TL;DR: HPA with Custom Metrics
The Horizontal Pod Autoscaler (HPA) can scale your Kubernetes deployments based on custom metrics beyond CPU/Memory. This requires a metrics server (like Prometheus Adapter) to expose custom metrics to the Kubernetes API. Here’s a quick rundown:
- Install Metrics Server: Essential for standard CPU/Memory HPA.
- Install Prometheus & Prometheus Adapter: Prometheus collects custom metrics, Adapter exposes them via the Custom Metrics API.
- Deploy a Sample Application: An app exposing a custom metric (e.g., a counter).
- Configure ServiceMonitor: Tell Prometheus how to scrape your app’s metrics.
- Create HPA with Custom Metrics: Define
HorizontalPodAutoscalerresource targeting your custom metric.
Key Commands:
# Install Metrics Server (if not already present)
kubectl apply -f https://github.com/kubernetes-sigs/metrics-server/releases/latest/download/components.yaml
# Install Prometheus Stack (using Helm)
helm repo add prometheus-community https://prometheus-community.github.io/helm-charts
helm repo update
helm install prometheus prometheus-community/kube-prometheus-stack --namespace monitoring --create-namespace
# Deploy Prometheus Adapter (example values)

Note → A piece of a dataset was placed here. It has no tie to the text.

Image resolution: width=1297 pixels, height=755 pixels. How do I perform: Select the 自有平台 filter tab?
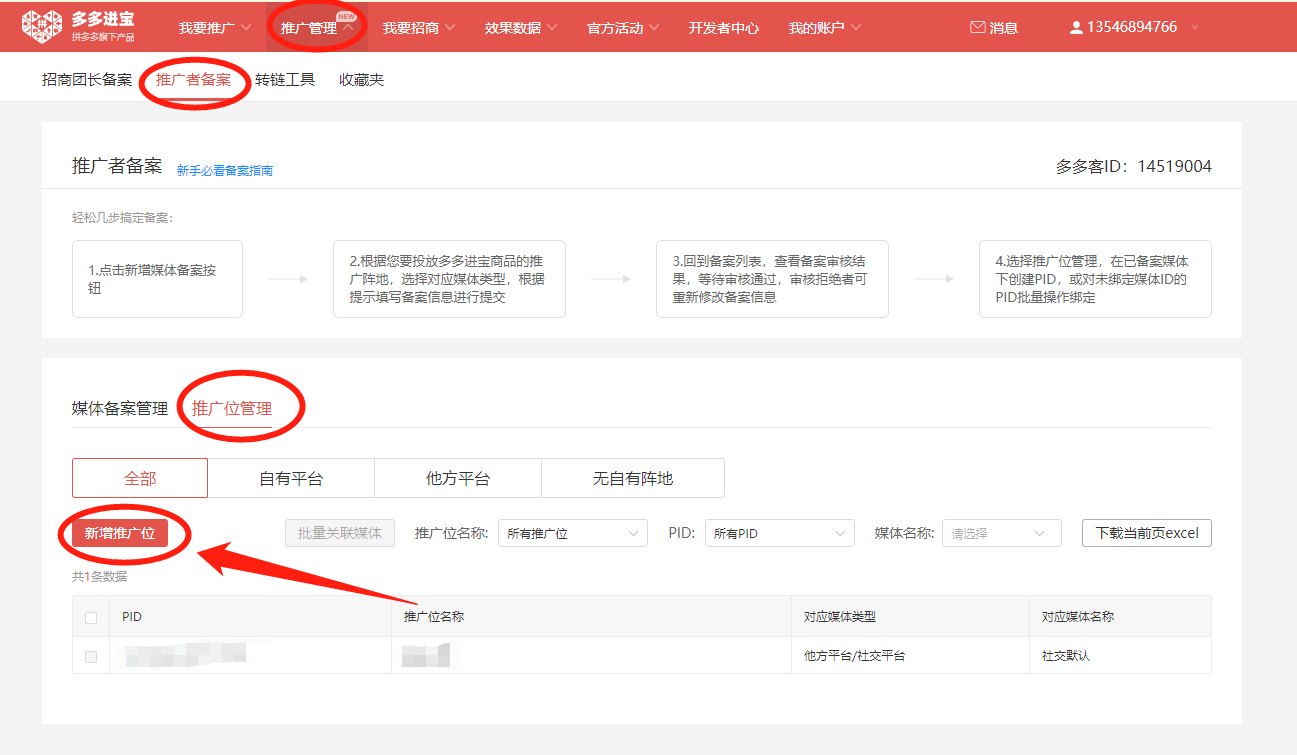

helm install prometheus-adapter prometheus-community/prometheus-adapter --namespace monitoring -f adapter-values.yaml
# Example HPA with custom metric 'http_requests_total'
kubectl apply -f my-hpa.yaml
Prerequisites
Before diving into the configuration, ensure you have the following:
- Kubernetes Cluster: A running Kubernetes cluster (v1.16+ recommended). You can use Minikube, Kind, or a cloud-managed cluster like GKE, EKS, or AKS.
- kubectl: The Kubernetes command-line tool, configured to connect to your cluster. Refer to the official kubectl installation guide for instructions.
- Helm: A package manager for Kubernetes. We’ll use Helm to install Prometheus and its adapter. Install it by following the Helm installation guide.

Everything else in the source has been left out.